The British Thoracic Society (BTS) has published the first comprehensive long-term analysis of the UK Idiopathic Pulmonary Fibrosis (IPF) Registry, offering crucial insights into disease progression, treatment patterns, and patient outcomes over a decade of data collection.
The landmark analysis examined 5,052 IPF cases across 64 UK hospitals, including 13 specialist centers. The cohort predominantly consisted of older males (mean age 74, 77.8% male) with significant comorbidity burden (76% had at least one comorbidity). Most patients were ex-smokers (66%), with only 6.1% reporting a family history of IPF and 10% presenting with pulmonary hypertension.
Diagnostic Challenges and Treatment Patterns
The registry data revealed concerning trends in diagnostic timelines. Patients waited an average of 13 weeks from referral to first clinic visit, with 60% reporting symptoms for over a year before their initial clinical evaluation. This highlights a critical gap in early detection and intervention.
High-resolution computed tomography (HRCT) emerged as the primary diagnostic tool, with 97% of cases showing interstitial pneumonia patterns. The analysis also documented evolving treatment preferences, with 48% of patients receiving antifibrotic therapy at presentation. Notably, nintedanib usage surpassed pirfenidone from 2017 onward, reflecting changing clinical practice patterns.
Dr. Ahmed Fahim, lead author of the analysis, emphasized the significance of these findings: "It is exciting to present a decade of data from the BTS Registry and highlighting the importance of workforce expansion to deliver high-quality care and improve clinical outcomes."
The registry recorded a 31% mortality rate, with increasing numbers of patients deemed ineligible for lung transplantation over time. The researchers identified delayed diagnosis, timely access to treatment, and insufficient involvement in clinical research as key factors impacting care quality.
Shifting Paradigms in Progressive Pulmonary Fibrosis
The BTS registry findings align with broader shifts in the field of pulmonary fibrosis. At the recent American Thoracic Society (ATS) 2025 International Conference, experts discussed how the management of progressive pulmonary fibrosis (PPF) is evolving beyond rigid consensus-based criteria toward more personalized approaches.
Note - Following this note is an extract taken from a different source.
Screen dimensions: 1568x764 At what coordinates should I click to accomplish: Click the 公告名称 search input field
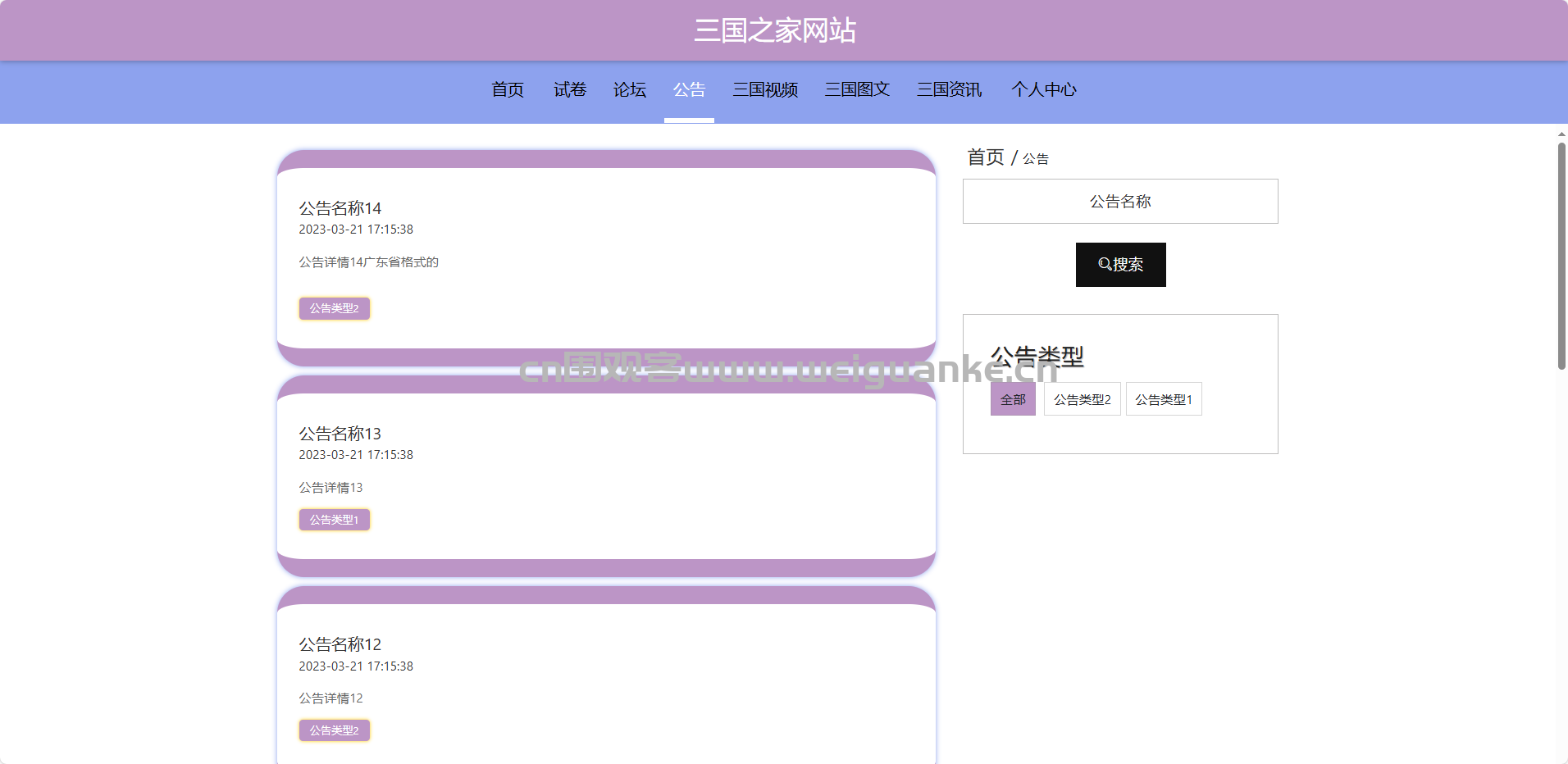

Associate Professor Yet Hong Khor of Monash University noted that while the concept of progression in interstitial lung disease (ILD) has existed for over 70 years, it remained largely overlooked until recently. The 2019 INBUILD trial helped formalize the broader concept of progressive fibrosing ILD, leading to the 2022 international guidelines that introduced the term PPF.
Professor Philip Molyneaux of Imperial College London highlighted that a ≥10% decline in forced vital capacity (FVC) remains the most consistently predictive marker of poor outcomes, whereas symptom worsening or imaging progression are less reliable as standalone indicators.
Future Directions: Personalized Risk Assessment
Looking ahead, experts are advocating for earlier, individualized intervention strategies. Dr. Fernando J. Martinez of UMass Chan Medical School outlined a vision where patients can be assessed and treated based on their individualized risk of progression before meeting traditional PPF criteria.
The global PRIME-PPF cohort study is currently underway across 40 sites worldwide to refine how PPF is defined and predicted. This initiative will incorporate circulating biomarkers, imaging data, clinical characteristics, and physiologic measurements to build a more comprehensive model for risk stratification.
"This is trying to identify, when you first see that patient with fibrotic lung disease, how are we going to define progression in a practical manner that you and your office can use when that is linked to a clinical outcome," explained Dr. Martinez.
The MAVRICK-IPF trial represents another step toward personalized treatment strategies, using a validated biomarker risk score to identify high-risk IPF patients for targeted intervention.
Implications for Clinical Practice
The BTS Registry analysis provides a valuable benchmarking model for IPF care in the UK and beyond. The researchers anticipate that their findings will help shape future care pathways by improving both knowledge and clinical management approaches.
The convergence of long-term registry data with emerging personalized medicine approaches suggests a promising future direction for IPF management. By addressing the identified challenges of delayed diagnosis and treatment access while implementing more sophisticated risk stratification tools, clinicians may be able to significantly improve outcomes for patients with this devastating disease.
As the field moves toward earlier intervention and more precise patient categorization, the lessons from a decade of real-world IPF data will prove invaluable in guiding these transformative changes in clinical practice.